* [Raw data]
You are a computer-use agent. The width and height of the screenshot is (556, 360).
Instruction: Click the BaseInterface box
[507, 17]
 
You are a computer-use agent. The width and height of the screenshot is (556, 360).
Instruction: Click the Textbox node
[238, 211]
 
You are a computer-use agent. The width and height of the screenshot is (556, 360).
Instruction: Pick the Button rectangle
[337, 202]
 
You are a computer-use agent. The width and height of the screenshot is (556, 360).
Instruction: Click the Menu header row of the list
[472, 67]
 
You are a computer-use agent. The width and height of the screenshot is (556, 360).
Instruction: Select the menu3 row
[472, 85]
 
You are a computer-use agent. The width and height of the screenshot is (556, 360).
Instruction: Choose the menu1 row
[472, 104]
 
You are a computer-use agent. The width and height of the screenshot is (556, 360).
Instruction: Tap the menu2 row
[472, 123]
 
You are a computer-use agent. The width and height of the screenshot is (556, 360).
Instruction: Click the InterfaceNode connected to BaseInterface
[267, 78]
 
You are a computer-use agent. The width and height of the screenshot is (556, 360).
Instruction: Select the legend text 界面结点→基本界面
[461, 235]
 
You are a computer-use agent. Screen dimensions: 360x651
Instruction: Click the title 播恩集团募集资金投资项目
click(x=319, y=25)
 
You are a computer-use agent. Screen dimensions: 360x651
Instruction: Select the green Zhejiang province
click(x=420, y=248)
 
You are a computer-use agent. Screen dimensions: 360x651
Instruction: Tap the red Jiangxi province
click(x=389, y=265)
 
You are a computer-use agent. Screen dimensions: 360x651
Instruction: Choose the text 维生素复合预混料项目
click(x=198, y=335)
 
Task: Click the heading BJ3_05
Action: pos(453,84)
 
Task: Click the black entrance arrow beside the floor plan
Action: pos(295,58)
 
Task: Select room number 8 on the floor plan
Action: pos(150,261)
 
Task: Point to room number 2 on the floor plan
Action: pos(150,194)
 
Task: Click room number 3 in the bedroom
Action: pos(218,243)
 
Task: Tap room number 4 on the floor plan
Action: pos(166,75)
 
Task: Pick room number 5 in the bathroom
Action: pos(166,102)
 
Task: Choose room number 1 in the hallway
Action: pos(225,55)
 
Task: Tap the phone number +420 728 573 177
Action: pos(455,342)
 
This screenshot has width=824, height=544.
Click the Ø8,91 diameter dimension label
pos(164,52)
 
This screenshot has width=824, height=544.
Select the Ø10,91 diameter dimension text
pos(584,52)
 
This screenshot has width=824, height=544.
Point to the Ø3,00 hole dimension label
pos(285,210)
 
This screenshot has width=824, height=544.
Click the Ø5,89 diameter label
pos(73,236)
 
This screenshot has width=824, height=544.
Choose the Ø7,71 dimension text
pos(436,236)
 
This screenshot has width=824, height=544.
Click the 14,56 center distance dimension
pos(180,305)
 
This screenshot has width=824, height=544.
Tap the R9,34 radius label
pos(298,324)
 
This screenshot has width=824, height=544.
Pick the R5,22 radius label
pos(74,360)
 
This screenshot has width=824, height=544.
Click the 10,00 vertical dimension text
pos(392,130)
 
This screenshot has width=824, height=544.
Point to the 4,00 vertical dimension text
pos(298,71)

* [Problem to solve] Can you scale the entries in the stretch from the line containing "Task: Pick room number 5 in the bathroom" through the line containing "pos(164,52)", both ends included, by writing out every line again with its request and multiplying only the coordinates in the answers by 1.15, rounded to whole numbers with halves going up? Give back those lines alone.

* [The result]
Task: Pick room number 5 in the bathroom
Action: pos(191,117)
 
Task: Choose room number 1 in the hallway
Action: pos(259,63)
 
Task: Tap the phone number +420 728 573 177
Action: pos(523,393)
 
This screenshot has width=824, height=544.
Click the Ø8,91 diameter dimension label
pos(189,60)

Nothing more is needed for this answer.